Bakanlığın ve İlçe Kaymakamlığının konuya dair yayımladıkları yazıda öğretmenlerin öğrencilere yayın evi ve kitapevi ismi belirtmelerinin yasak olduğunu belirtmelerine rağmen bu yanlışta ısrar edilmesi beraberinde keyfiyeti ve uygulama farklılıklarını da getiriyor…
Bu makalemi bir gazeteci olarak beyandan daha çok ebeveyn, veli olarak aktarmak istiyorum…
Görüyorum ki Kaymakamlığın konuya dair uyarıcı yazısı da soruna çözüm olmamış, kale alınmamıştır…

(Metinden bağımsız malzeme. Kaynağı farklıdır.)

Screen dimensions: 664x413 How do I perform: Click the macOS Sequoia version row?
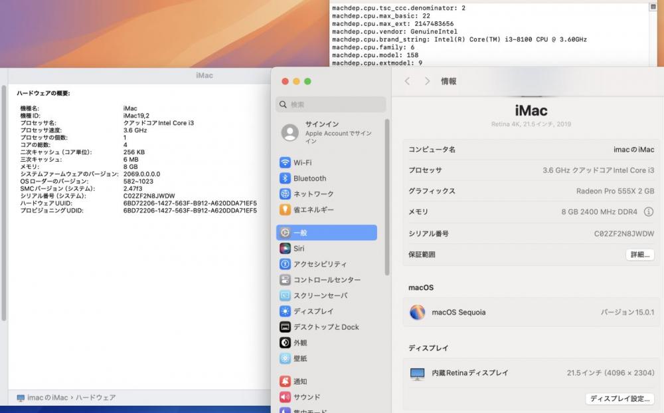coord(533,312)
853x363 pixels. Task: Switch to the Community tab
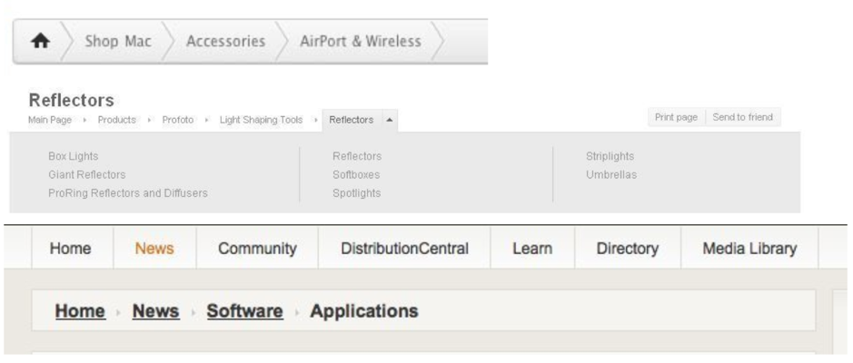257,249
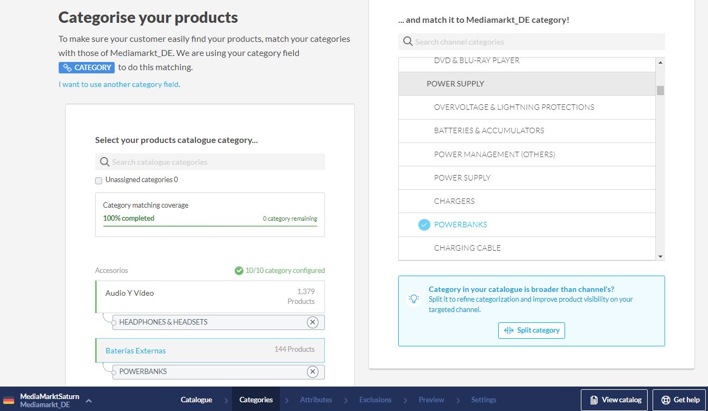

Velisi bulunduğum öğrencimin dersleri için bir konu anlatım kitabı, gittiği kurslar için başka bir test kitabı istendi… Aldık… Çocuklarımızın geleceği için biz bunları almaya razıyız.
Ama!!!
Belirlenmiş bir kitap olmadığı için her türlü alışverişinizi yaptığınız kırtasiyecinize gidiyorsunuz kazanımlı merkezi eğitim seti okula yardımcı sınavlara hazırlık SBS ye hazırlık vs.. vs… yazan bir kağıt bu sende var mı diyorsunuz.

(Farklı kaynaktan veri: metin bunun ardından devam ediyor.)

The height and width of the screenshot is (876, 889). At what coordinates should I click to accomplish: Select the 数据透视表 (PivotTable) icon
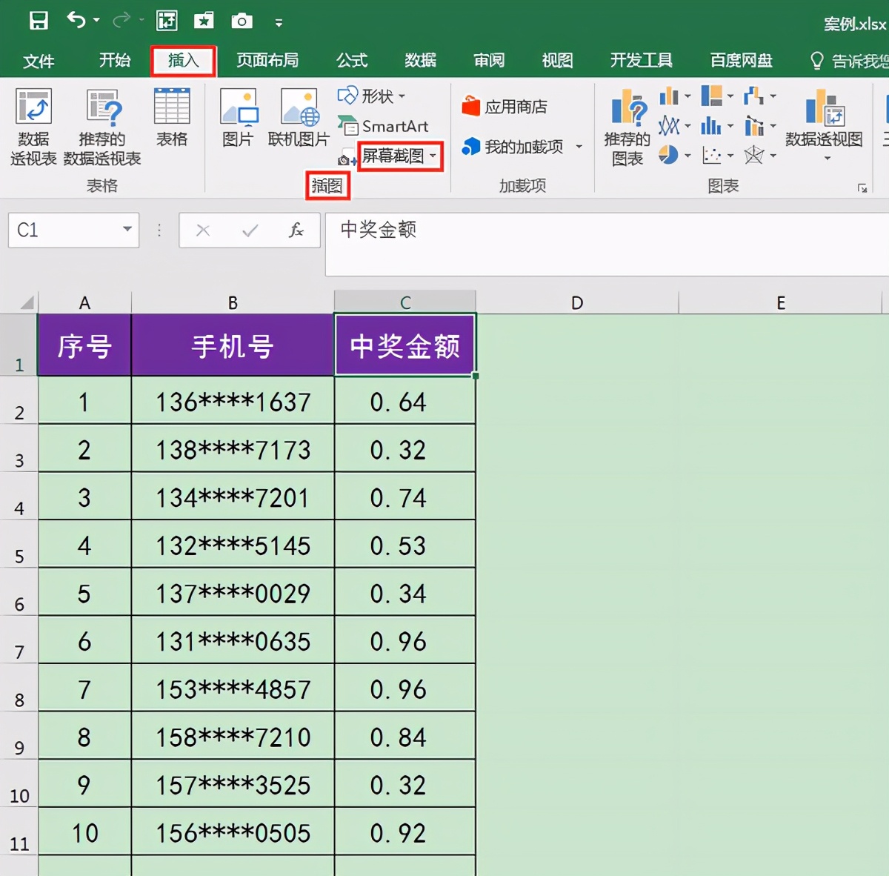point(33,126)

“Aldığınız cevap o yayın bende yok.”
Başka bir kitapçıya gidiyorsunuz aynı kâğıdı uzatıyorsunuz “evet bende var…” cevabını alıyorsunuz…
Sözde seviniyorsunuz, çocuğunuzun eğitimi için gerekli kitabı buldum diye.

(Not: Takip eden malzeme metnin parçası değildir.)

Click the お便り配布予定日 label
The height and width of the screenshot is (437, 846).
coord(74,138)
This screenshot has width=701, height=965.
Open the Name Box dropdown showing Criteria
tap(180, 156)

Ama sevinciniz ertesi güne kadar sürüyor, çünkü öğretmenin istediği kitap o kitap değil…
Kitapları alıp iade edip doğru kitabı almak için doğruca aldığınız kırtasiyecinin yolunu tutuyorsunuz ve asıl şoku ise burada yaşıyorsunuz… Bizim çocuğun öğretmeni bu kitapları dememiş başka kitaplarmış… “Abi madem aranan kitap bunlar değil ben bunları vereyim de başka bir kitapçıya bakayım” demenizle birlikte size 15 liraya satılan kitap bir anda 10 liraya düşüyor… Yetmiyor bir de “kardeşim satılan malı geri almayız yerine başka bir şey alın, hem öğretmenin kitap yada kitapçı ismi vermesi yasak kimmiş o öğretmen pazartesi Kaymakama şikayete gideceğim”. Fırçasını yiyoruz… Sanki bakkal dükkânından mutfak ihtiyaçlarını gideriyorum… Rezalete bak…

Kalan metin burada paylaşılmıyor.